[Stored data entries]
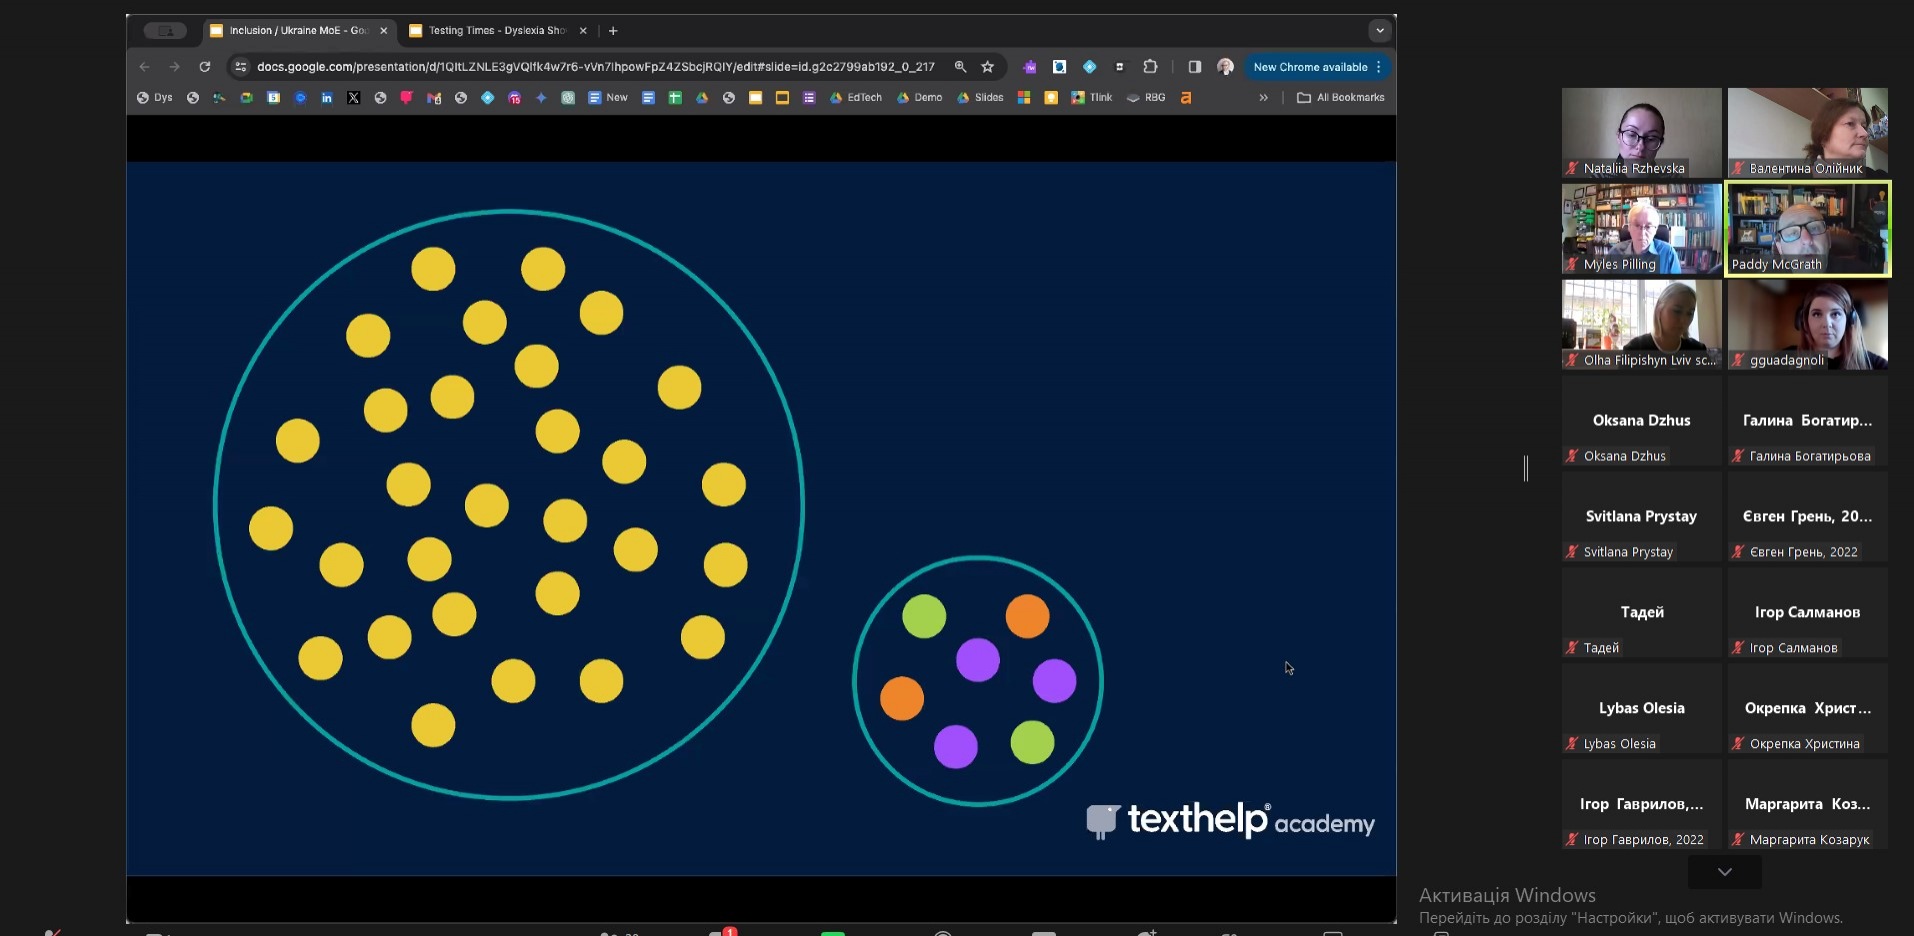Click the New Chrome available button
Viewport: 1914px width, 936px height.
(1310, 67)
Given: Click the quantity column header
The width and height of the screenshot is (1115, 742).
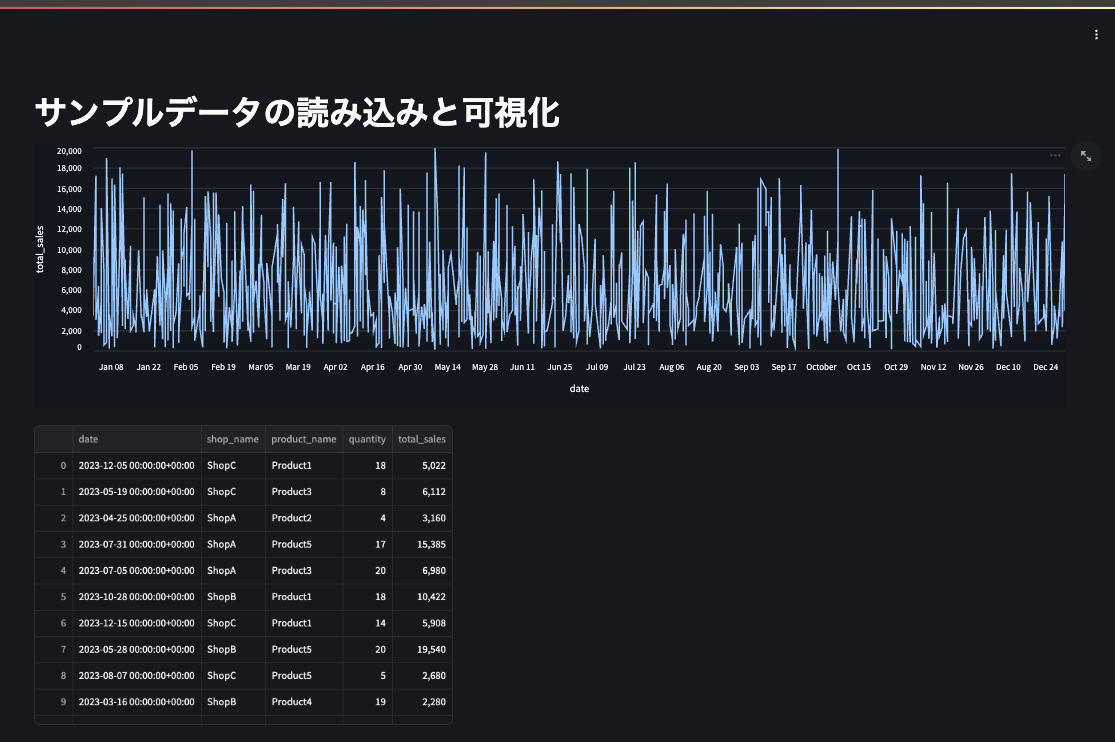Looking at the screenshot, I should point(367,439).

_Exercise brief_: Begin at the line containing "The width and" and copy every line through the end of the data above exactly, omitting the pictures.

_Result below_:
The width and height of the screenshot is (1115, 742).
Looking at the screenshot, I should point(367,439).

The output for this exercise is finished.